Already the Chinese are pitching themselves as an alternative anchor around whom the TPP, or something similar, can be built. This means they’re offering up their vast home market, as well as more market flexibility with their chronically undervalued currency, in order to satisfy their new policy directions towards less savings and more consumption by their people. At the same time they can leverage this openness into greater access to the labor and natural resources of their trading partners.

The Chinese are also putting their new regional development bank, AIIB, under the same governance rules as other more-established institutions like the WB and ADB, such as prohibited dealings with short-listed rogue suppliers and borrowers. They recognize that the ability to finance your own trade and investment deals with other countries is critical to bagging those deals in the first place.  

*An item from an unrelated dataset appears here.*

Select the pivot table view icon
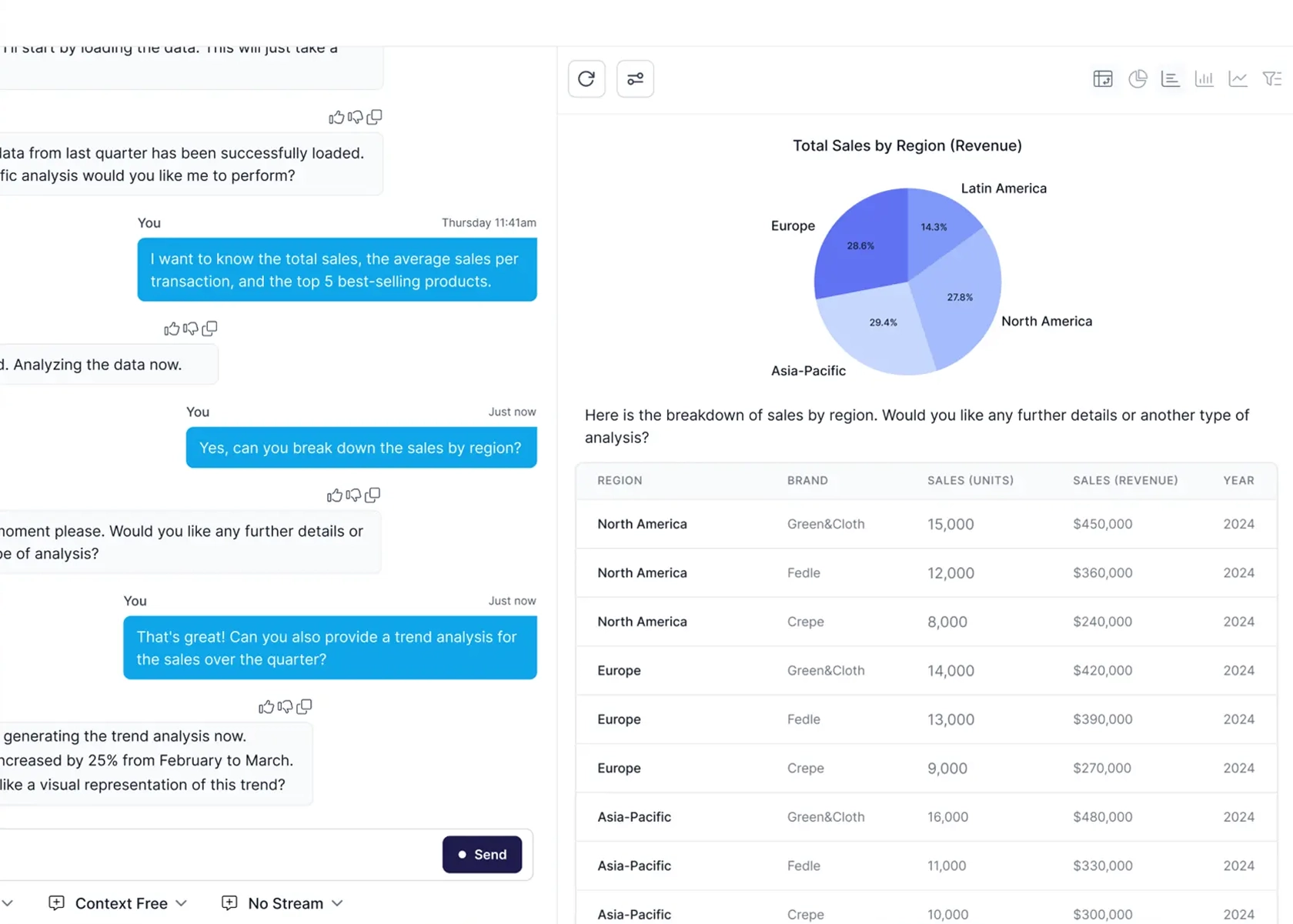(x=1103, y=78)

And lately, the Chinese have even been taking a more measured and conciliatory tone on issues over which they used to fly into a rhetorical rage, such as accusations of currency speculation or land-grabbing on international waters. In the case of the Philippines, the sweet talk goes over well with China’s pledge to import nearly two billion dollars of agricultural goods, minerals and chemicals from us, and to invest more billions of dollars in highly visible infrastructure projects throughout the country.

At this point, our longstanding partnership with America on regional security—through mechanisms like Edca—is hanging by a thread that gets ever thinner. With US protectionism resurgent, at some point that thread may come down to just sentiment, Hollywood, and Fil-Ams. And that, in an unfair world, may no longer be enough.